**What you have to do:**
Write out the LeakLens documentation excerpt below in full, word for word, with its code and file layout intact.

**Source extract:**
Every finding is a structured dataclass — no magic strings, no parsing required:

Issue(
    title="Distribution Drift",
    severity=Severity.CRITICAL,
    column="Age",
    analyzer="drift",
    message="KS test p-value=0.0000 — distributions differ significantly.",
    details={
        "ks_stat": 0.660,
        "p_value": 0.0,
        "root_cause": ["Mean increased (29.4 → 55.3)", "95th percentile shifted (54.9 → 83.5)"],
    },
)

Project layout

leaklens/
├── core.py                   # LeakLens orchestrator
├── config.py                 # all thresholds, fully overridable
├── exceptions.py
├── report.py                 # HTML rendering via Jinja2
├── cli.py                    # optional Typer CLI
├── utils.py                  # to_pandas(), fingerprint, identifier detection
├── models/                   # Issue, Report, Severity dataclasses
├── analyzers/                # one module per check, all return List[Issue]
│   ├── target_leakage.py
│   ├── contamination.py
│   ├── drift.py              # KS + PSI + root cause analysis
│   ├── temporal.py
│   ├── duplicate_columns.py
│   ├── schema.py
│   ├── missing_value_leakage.py
│   └── preprocessing.py      # AST-based static analysis
├── visualizations/           # Plotly KDE figure builders
└── templates/
    └── report.html           # full dashboard, single Jinja2 template

Analyzers never print, plot, or score — they only emit Issue objects. Rendering is handled separately, so adding a new output format or a new check doesn't touch existing detection logic.


Installation

# Core library
pip install leaklens

# With CLI (for GitHub Actions / terminal use)

**Record list:**
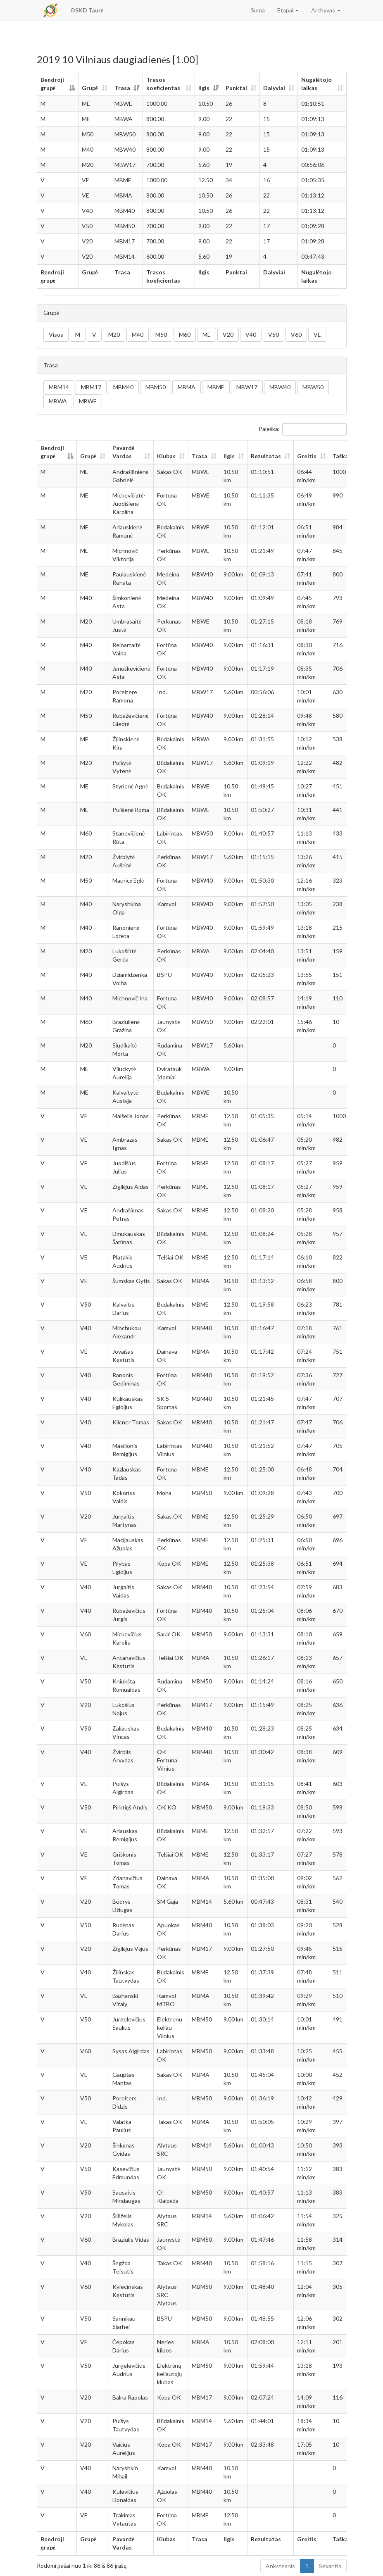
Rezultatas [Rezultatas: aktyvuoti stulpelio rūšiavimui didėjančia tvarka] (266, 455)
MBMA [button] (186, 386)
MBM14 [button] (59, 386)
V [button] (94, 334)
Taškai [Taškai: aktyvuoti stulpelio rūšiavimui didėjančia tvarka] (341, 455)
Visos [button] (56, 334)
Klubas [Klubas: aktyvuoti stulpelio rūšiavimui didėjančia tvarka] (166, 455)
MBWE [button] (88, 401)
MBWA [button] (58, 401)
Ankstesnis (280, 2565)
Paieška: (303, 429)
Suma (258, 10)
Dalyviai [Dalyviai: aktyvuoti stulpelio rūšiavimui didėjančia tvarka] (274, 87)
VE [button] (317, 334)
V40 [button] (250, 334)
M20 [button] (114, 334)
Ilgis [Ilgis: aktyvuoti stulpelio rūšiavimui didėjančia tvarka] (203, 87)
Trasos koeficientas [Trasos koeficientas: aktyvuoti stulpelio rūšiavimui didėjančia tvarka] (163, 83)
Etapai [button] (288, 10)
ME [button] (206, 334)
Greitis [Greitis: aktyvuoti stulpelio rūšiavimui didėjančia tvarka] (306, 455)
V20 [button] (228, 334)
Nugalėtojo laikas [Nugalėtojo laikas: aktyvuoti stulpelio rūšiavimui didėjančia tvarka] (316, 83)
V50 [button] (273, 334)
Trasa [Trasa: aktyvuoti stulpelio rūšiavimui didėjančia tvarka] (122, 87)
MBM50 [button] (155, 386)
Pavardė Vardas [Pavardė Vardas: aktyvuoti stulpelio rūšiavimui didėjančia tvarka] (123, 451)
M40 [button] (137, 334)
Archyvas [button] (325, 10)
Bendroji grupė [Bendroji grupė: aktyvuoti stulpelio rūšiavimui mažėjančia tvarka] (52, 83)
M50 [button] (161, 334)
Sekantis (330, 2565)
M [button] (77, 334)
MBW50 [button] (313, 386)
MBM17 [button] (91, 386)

**Response to this task:**
Every finding is a structured dataclass — no magic strings, no parsing required:

Issue(
    title="Distribution Drift",
    severity=Severity.CRITICAL,
    column="Age",
    analyzer="drift",
    message="KS test p-value=0.0000 — distributions differ significantly.",
    details={
        "ks_stat": 0.660,
        "p_value": 0.0,
        "root_cause": ["Mean increased (29.4 → 55.3)", "95th percentile shifted (54.9 → 83.5)"],
    },
)

Project layout

leaklens/
├── core.py                   # LeakLens orchestrator
├── config.py                 # all thresholds, fully overridable
├── exceptions.py
├── report.py                 # HTML rendering via Jinja2
├── cli.py                    # optional Typer CLI
├── utils.py                  # to_pandas(), fingerprint, identifier detection
├── models/                   # Issue, Report, Severity dataclasses
├── analyzers/                # one module per check, all return List[Issue]
│   ├── target_leakage.py
│   ├── contamination.py
│   ├── drift.py              # KS + PSI + root cause analysis
│   ├── temporal.py
│   ├── duplicate_columns.py
│   ├── schema.py
│   ├── missing_value_leakage.py
│   └── preprocessing.py      # AST-based static analysis
├── visualizations/           # Plotly KDE figure builders
└── templates/
    └── report.html           # full dashboard, single Jinja2 template

Analyzers never print, plot, or score — they only emit Issue objects. Rendering is handled separately, so adding a new output format or a new check doesn't touch existing detection logic.


Installation

# Core library
pip install leaklens

# With CLI (for GitHub Actions / terminal use)